§ **WHAT IS EXPECTED**: Extract every line of the rows below and reproduce each one verbatim.

====

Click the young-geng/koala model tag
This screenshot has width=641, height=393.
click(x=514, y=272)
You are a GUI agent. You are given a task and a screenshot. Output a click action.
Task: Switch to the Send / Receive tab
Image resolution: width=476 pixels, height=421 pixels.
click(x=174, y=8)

====

§ **RESULT OF THIS EXERCISE**:
Click the young-geng/koala model tag
This screenshot has width=641, height=393.
click(x=514, y=272)
You are a GUI agent. You are given a task and a screenshot. Output a click action.
Task: Switch to the Send / Receive tab
Image resolution: width=476 pixels, height=421 pixels.
click(x=174, y=8)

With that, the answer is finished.